WHAT THE EXERCISE ASKS: Copy out every line of the listing in which "agent" appears.

PROVIDED INFORMATION:
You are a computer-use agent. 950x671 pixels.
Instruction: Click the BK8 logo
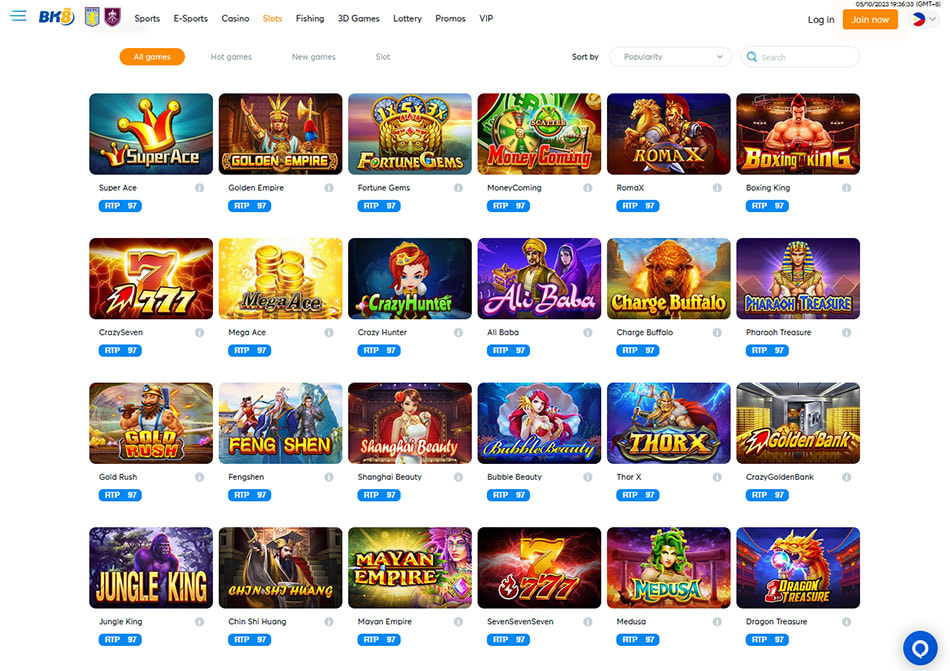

* * *

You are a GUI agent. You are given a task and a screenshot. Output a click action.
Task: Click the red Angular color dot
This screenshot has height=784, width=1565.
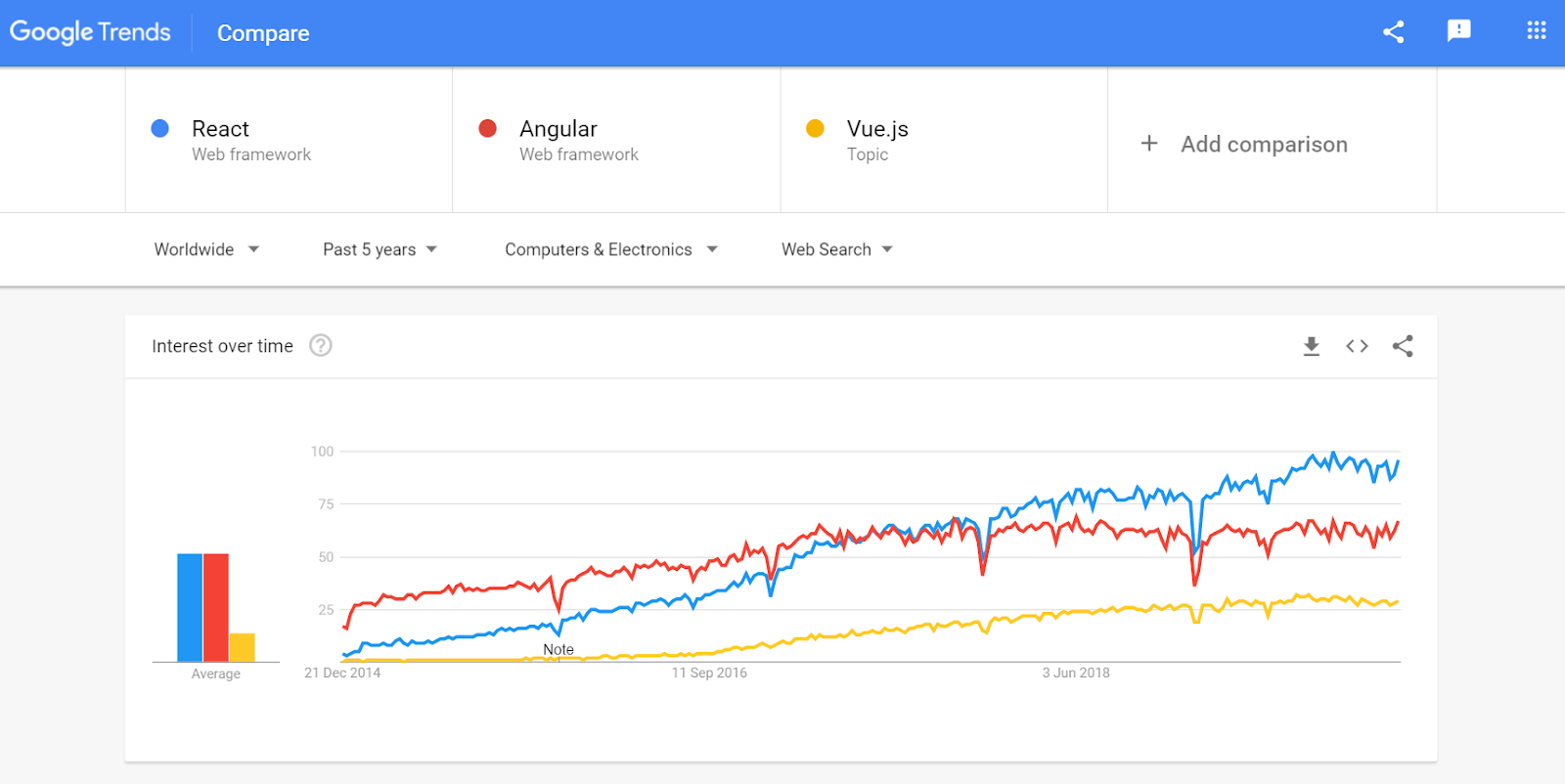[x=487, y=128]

EXERCISE OUTPUT:
You are a computer-use agent. 950x671 pixels.
You are a GUI agent. You are given a task and a screenshot. Output a click action.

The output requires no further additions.